Duurzaam bemesten
Een grote bloemkool of een kist vol bovenmaatse aardappelen is de trots van elke groentekweker. Daar moet hij echter wel wat voor doen; aardappelen en koolplanten staan bekend als de grote gulzigaards van de groententuin.
Een grote bloemkool of een kist vol bovenmaatse aardappelen is de trots van elke groentekweker. Daar moet hij echter wel wat voor doen; aardappelen en koolplanten staan bekend als de grote gulzigaards van de groententuin.

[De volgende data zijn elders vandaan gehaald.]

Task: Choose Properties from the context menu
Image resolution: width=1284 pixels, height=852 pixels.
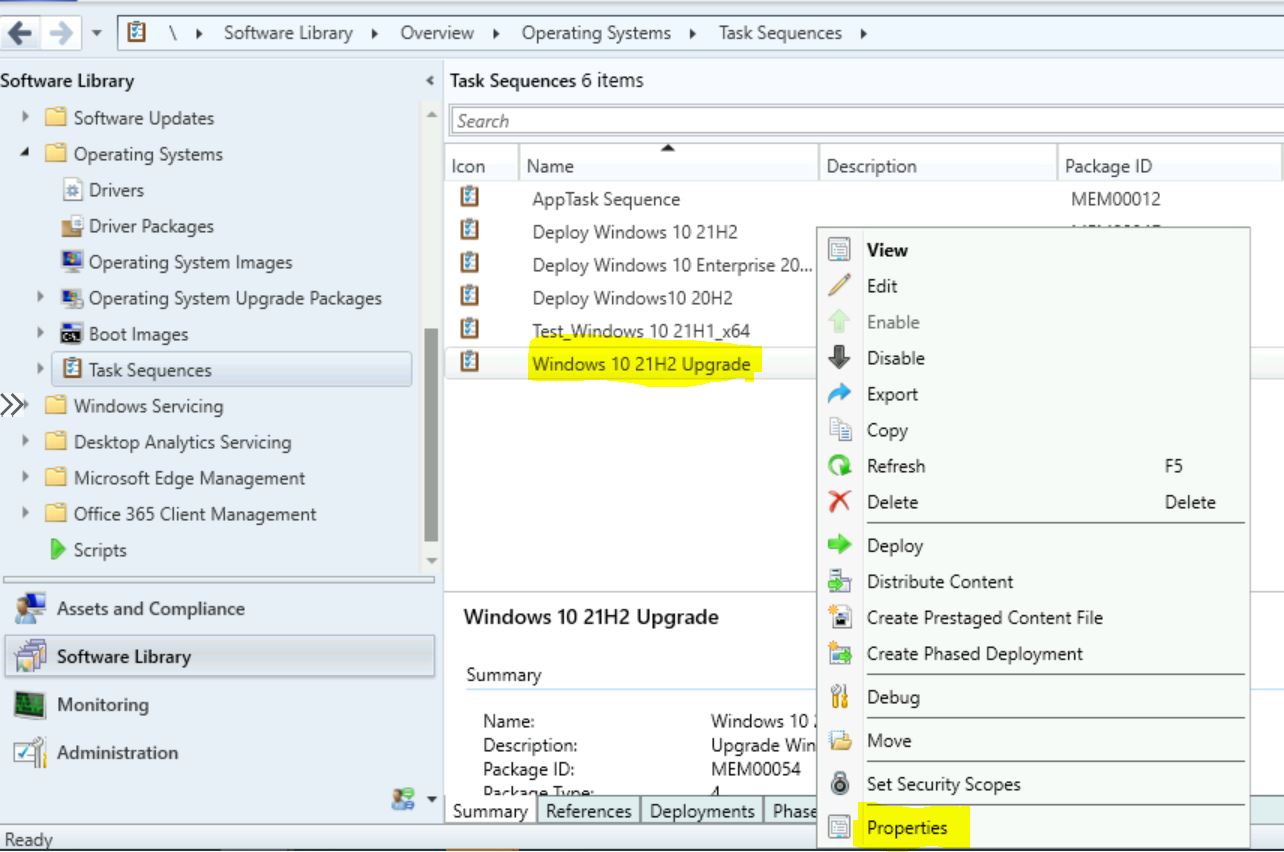Action: click(x=906, y=828)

Voorheen was het eenvoudig; een handje extra kunstmest deed wonderen. Het is de planten vooral te doen om de nitraat die daarin zit; daarvan groeien ze als kool. Sinds juni 2010 is dat feest voorbij: particulieren mogen geen stikstofhoudende meststoffen met meer dan 16 procent ammoniumnitraat kopen. De reden? Van ammoniumnitraat is vrij eenvoudig een explosief in elkaar te knutselen. Daarnaast spoelt de stof uit en veroorzaakt op zomerse dagen algenbloei in oppervlaktewater, en bovendien bevat kunstmest vaak zware metalen zoals cadmium.
Wat nu? Gelukkig groeien planten ook zonder kunstmest, als ze de juiste voedingsstoffen maar krijgen. En die zitten ook in natuurlijke meststoffen. Te denken valt aan bijvoorbeeld koemest of paardenmest, maar ook aan compost.
Kunstmest werkte vrijwel direct, natuurlijke meststoffen echter niet. Die moeten in de bodem eerst worden afgebroken door schimmels en bacteriën voordat de groeizame stoffen vrijkomen voor de plantenwortel. En dat kost tijd.
Voor wie zijn reuzenbloemkool of dito aardappelen prefereert, is er een uitweg: koemestkorrels. Die vallen al bij de eerste de beste regenbui uiteen, waarna de voedingsstoffen beschikbaar komen. Ze hebben een groot nadeel: wie ze zonder handschoenen uitstrooit, draagt daarna een akelig penetrante geur met zich mee.